__What to produce__
Every line of the data below must be given again exactly.

__Stored items__
== Segment start ==
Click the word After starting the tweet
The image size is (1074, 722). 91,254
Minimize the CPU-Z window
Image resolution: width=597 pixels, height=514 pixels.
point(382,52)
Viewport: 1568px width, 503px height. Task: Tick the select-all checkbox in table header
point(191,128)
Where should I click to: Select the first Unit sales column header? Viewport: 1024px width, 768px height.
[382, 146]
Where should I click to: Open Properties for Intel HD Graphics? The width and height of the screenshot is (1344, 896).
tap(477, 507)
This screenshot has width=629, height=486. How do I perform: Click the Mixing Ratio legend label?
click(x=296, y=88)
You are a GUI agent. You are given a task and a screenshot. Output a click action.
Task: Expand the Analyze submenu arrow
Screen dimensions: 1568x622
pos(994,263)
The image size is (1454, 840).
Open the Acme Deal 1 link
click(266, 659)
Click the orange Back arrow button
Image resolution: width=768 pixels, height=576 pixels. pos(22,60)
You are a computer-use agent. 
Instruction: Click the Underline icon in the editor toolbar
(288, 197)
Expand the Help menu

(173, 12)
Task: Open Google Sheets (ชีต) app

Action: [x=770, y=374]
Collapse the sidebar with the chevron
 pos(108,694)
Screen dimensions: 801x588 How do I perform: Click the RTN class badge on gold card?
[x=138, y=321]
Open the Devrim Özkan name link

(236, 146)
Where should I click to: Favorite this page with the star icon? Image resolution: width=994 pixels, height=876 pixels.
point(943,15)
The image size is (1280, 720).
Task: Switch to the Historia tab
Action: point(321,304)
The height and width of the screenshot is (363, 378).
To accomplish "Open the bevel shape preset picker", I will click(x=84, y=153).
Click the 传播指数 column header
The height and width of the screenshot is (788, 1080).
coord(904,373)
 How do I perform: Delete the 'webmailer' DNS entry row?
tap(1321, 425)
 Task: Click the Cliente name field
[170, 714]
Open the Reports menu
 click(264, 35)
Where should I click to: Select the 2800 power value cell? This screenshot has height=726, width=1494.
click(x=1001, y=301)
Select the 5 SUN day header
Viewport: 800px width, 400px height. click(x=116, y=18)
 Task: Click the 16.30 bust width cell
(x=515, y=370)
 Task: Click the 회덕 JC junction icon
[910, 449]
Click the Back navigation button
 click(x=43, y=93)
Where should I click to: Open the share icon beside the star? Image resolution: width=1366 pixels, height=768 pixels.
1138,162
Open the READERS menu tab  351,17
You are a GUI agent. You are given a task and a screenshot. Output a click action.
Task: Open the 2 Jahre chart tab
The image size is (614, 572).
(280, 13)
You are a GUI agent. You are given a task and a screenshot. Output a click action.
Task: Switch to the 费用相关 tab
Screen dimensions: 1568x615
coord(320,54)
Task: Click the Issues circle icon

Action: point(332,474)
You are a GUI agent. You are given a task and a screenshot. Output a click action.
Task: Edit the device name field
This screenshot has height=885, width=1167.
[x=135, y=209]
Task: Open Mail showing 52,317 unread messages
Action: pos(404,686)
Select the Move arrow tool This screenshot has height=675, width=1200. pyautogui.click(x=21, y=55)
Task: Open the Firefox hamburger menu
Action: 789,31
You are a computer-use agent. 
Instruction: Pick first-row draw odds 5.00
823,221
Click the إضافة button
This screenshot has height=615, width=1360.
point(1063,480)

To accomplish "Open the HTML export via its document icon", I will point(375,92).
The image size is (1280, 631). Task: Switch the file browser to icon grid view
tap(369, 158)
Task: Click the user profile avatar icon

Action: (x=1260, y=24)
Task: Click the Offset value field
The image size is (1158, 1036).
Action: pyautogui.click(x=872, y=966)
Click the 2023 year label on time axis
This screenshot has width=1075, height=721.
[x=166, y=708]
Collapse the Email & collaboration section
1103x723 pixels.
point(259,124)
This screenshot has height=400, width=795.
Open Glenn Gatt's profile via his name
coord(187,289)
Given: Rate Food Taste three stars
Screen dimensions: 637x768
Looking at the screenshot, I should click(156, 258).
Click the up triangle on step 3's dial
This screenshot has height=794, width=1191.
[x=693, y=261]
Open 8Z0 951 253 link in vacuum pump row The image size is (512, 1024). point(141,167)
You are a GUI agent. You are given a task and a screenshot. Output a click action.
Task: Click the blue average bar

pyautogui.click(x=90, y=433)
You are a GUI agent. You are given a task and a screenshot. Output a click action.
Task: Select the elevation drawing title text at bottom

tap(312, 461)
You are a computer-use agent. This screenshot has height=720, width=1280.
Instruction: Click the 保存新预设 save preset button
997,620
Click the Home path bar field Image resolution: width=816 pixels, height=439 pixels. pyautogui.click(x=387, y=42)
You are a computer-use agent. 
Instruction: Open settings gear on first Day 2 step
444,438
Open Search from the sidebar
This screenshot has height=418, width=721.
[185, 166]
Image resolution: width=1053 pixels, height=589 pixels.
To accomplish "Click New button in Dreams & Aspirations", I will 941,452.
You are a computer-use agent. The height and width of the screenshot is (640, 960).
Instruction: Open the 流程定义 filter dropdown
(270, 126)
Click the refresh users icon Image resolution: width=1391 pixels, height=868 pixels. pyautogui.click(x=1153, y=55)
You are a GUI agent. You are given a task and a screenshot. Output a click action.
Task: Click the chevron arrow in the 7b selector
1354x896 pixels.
== Segment end ==
__Completed exercise__
Click the word After starting the tweet
The image size is (1074, 722). 91,254
Minimize the CPU-Z window
Image resolution: width=597 pixels, height=514 pixels.
point(382,52)
Viewport: 1568px width, 503px height. Task: Tick the select-all checkbox in table header
point(191,128)
Where should I click to: Select the first Unit sales column header? Viewport: 1024px width, 768px height.
[382, 146]
Where should I click to: Open Properties for Intel HD Graphics? The width and height of the screenshot is (1344, 896).
tap(477, 507)
This screenshot has width=629, height=486. How do I perform: Click the Mixing Ratio legend label?
click(x=296, y=88)
You are a GUI agent. You are given a task and a screenshot. Output a click action.
Task: Expand the Analyze submenu arrow
Screen dimensions: 1568x622
pos(994,263)
The image size is (1454, 840).
Open the Acme Deal 1 link
click(266, 659)
Click the orange Back arrow button
Image resolution: width=768 pixels, height=576 pixels. pos(22,60)
You are a computer-use agent. 
Instruction: Click the Underline icon in the editor toolbar
(288, 197)
Expand the Help menu

(173, 12)
Task: Open Google Sheets (ชีต) app

Action: [x=770, y=374]
Collapse the sidebar with the chevron
 pos(108,694)
Screen dimensions: 801x588 How do I perform: Click the RTN class badge on gold card?
[x=138, y=321]
Open the Devrim Özkan name link

(236, 146)
Where should I click to: Favorite this page with the star icon? Image resolution: width=994 pixels, height=876 pixels.
point(943,15)
The image size is (1280, 720).
Task: Switch to the Historia tab
Action: point(321,304)
The height and width of the screenshot is (363, 378).
To accomplish "Open the bevel shape preset picker", I will click(x=84, y=153).
Click the 传播指数 column header
The height and width of the screenshot is (788, 1080).
coord(904,373)
 How do I perform: Delete the 'webmailer' DNS entry row?
tap(1321, 425)
 Task: Click the Cliente name field
[170, 714]
Open the Reports menu
 click(264, 35)
Where should I click to: Select the 2800 power value cell? This screenshot has height=726, width=1494.
click(x=1001, y=301)
Select the 5 SUN day header
Viewport: 800px width, 400px height. click(x=116, y=18)
 Task: Click the 16.30 bust width cell
(x=515, y=370)
 Task: Click the 회덕 JC junction icon
[910, 449]
Click the Back navigation button
 click(x=43, y=93)
Where should I click to: Open the share icon beside the star? Image resolution: width=1366 pixels, height=768 pixels.
1138,162
Open the READERS menu tab  351,17
You are a GUI agent. You are given a task and a screenshot. Output a click action.
Task: Open the 2 Jahre chart tab
The image size is (614, 572).
(280, 13)
You are a GUI agent. You are given a task and a screenshot. Output a click action.
Task: Switch to the 费用相关 tab
Screen dimensions: 1568x615
coord(320,54)
Task: Click the Issues circle icon

Action: point(332,474)
You are a GUI agent. You are given a task and a screenshot. Output a click action.
Task: Edit the device name field
This screenshot has height=885, width=1167.
[x=135, y=209]
Task: Open Mail showing 52,317 unread messages
Action: pos(404,686)
Select the Move arrow tool This screenshot has height=675, width=1200. pyautogui.click(x=21, y=55)
Task: Open the Firefox hamburger menu
Action: 789,31
You are a computer-use agent. 
Instruction: Pick first-row draw odds 5.00
823,221
Click the إضافة button
This screenshot has height=615, width=1360.
point(1063,480)

To accomplish "Open the HTML export via its document icon", I will point(375,92).
The image size is (1280, 631). Task: Switch the file browser to icon grid view
tap(369, 158)
Task: Click the user profile avatar icon

Action: (x=1260, y=24)
Task: Click the Offset value field
The image size is (1158, 1036).
Action: pyautogui.click(x=872, y=966)
Click the 2023 year label on time axis
This screenshot has width=1075, height=721.
[x=166, y=708]
Collapse the Email & collaboration section
1103x723 pixels.
point(259,124)
This screenshot has height=400, width=795.
Open Glenn Gatt's profile via his name
coord(187,289)
Given: Rate Food Taste three stars
Screen dimensions: 637x768
Looking at the screenshot, I should click(156, 258).
Click the up triangle on step 3's dial
This screenshot has height=794, width=1191.
[x=693, y=261]
Open 8Z0 951 253 link in vacuum pump row The image size is (512, 1024). point(141,167)
You are a GUI agent. You are given a task and a screenshot. Output a click action.
Task: Click the blue average bar

pyautogui.click(x=90, y=433)
You are a GUI agent. You are given a task and a screenshot. Output a click action.
Task: Select the elevation drawing title text at bottom

tap(312, 461)
You are a computer-use agent. This screenshot has height=720, width=1280.
Instruction: Click the 保存新预设 save preset button
997,620
Click the Home path bar field Image resolution: width=816 pixels, height=439 pixels. pyautogui.click(x=387, y=42)
You are a computer-use agent. 
Instruction: Open settings gear on first Day 2 step
444,438
Open Search from the sidebar
This screenshot has height=418, width=721.
[185, 166]
Image resolution: width=1053 pixels, height=589 pixels.
To accomplish "Click New button in Dreams & Aspirations", I will 941,452.
You are a computer-use agent. The height and width of the screenshot is (640, 960).
Instruction: Open the 流程定义 filter dropdown
(270, 126)
Click the refresh users icon Image resolution: width=1391 pixels, height=868 pixels. pyautogui.click(x=1153, y=55)
You are a GUI agent. You are given a task and a screenshot. Output a click action.
Task: Click the chevron arrow in the 7b selector
1354x896 pixels.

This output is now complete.